• _Task prompt_:
In the entries that follow, find every line containing "computer" and copy it.
Top of Input data
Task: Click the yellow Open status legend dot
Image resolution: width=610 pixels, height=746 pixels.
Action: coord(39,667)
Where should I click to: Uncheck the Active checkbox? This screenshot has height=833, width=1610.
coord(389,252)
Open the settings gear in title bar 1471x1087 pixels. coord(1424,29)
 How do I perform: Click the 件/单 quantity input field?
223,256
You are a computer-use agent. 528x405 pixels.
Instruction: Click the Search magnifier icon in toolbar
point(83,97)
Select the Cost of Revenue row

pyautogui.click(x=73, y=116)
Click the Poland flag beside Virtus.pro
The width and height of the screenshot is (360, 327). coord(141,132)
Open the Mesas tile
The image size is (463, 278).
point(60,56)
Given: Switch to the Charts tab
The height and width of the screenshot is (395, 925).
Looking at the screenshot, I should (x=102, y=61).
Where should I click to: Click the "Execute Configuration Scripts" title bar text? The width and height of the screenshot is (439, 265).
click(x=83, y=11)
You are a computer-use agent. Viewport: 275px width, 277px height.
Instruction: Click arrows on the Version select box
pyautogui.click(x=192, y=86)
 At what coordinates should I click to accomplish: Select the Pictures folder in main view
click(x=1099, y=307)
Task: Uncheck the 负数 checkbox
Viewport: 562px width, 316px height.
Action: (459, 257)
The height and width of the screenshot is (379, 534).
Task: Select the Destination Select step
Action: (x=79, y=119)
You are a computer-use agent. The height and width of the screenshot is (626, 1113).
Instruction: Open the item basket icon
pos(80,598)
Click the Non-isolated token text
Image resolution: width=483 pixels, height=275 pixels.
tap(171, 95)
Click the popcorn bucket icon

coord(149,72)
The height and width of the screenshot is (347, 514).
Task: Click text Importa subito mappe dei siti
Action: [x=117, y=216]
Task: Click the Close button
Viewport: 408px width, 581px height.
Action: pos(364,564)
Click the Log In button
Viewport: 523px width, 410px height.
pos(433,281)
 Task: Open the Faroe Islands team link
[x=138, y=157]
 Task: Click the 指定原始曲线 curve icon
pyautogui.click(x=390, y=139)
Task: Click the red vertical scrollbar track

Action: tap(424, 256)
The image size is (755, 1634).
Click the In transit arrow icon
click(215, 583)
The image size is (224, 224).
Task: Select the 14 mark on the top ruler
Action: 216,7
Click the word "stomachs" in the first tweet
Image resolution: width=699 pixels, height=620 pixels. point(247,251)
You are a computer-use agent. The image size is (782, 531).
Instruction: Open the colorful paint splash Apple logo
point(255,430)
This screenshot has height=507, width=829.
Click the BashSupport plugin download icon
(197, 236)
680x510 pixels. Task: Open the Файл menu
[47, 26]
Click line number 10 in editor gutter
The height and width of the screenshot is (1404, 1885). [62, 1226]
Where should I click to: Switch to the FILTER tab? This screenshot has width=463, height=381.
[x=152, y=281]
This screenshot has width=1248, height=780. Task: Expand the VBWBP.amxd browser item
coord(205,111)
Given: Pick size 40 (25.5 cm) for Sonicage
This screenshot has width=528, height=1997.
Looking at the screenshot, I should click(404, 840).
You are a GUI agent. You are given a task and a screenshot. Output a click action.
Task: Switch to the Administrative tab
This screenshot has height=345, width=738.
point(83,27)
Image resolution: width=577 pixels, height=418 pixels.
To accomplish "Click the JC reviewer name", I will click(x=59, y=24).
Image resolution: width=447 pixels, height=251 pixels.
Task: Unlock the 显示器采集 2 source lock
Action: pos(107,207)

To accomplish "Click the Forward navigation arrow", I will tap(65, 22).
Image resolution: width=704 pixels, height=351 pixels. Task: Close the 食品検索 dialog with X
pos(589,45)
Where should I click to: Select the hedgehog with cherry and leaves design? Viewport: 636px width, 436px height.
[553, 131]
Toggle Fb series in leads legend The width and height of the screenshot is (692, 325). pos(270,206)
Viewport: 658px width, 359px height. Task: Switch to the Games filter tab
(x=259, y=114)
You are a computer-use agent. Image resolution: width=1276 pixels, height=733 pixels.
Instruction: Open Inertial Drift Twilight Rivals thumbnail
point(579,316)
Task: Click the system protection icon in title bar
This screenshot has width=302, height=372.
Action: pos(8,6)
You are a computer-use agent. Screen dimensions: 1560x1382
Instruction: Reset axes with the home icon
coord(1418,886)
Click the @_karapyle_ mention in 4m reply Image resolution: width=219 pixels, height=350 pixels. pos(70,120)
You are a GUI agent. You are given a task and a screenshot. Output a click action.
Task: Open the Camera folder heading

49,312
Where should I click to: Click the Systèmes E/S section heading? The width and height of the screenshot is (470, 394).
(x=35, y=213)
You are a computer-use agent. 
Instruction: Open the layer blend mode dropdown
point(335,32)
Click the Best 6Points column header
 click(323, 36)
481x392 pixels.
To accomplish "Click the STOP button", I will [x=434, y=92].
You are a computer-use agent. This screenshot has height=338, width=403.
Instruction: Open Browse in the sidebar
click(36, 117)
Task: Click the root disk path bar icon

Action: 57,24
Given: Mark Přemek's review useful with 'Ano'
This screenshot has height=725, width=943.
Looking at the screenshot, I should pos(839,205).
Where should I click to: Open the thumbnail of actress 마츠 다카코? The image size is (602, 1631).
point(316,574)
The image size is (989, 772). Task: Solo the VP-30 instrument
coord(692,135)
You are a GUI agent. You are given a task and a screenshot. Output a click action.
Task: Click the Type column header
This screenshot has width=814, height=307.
Bottom of Input data
• _Response_:
You are a computer-use agent. 528x405 pixels.
You are a computer-use agent. Viewport: 275px width, 277px height.
You are a computer-use agent. The height and width of the screenshot is (626, 1113).
You are a computer-use agent. The image size is (782, 531).
You are a computer-use agent. Image resolution: width=1276 pixels, height=733 pixels.
You are a computer-use agent. Screen dimensions: 1560x1382
You are a computer-use agent. 
You are a computer-use agent. This screenshot has height=338, width=403.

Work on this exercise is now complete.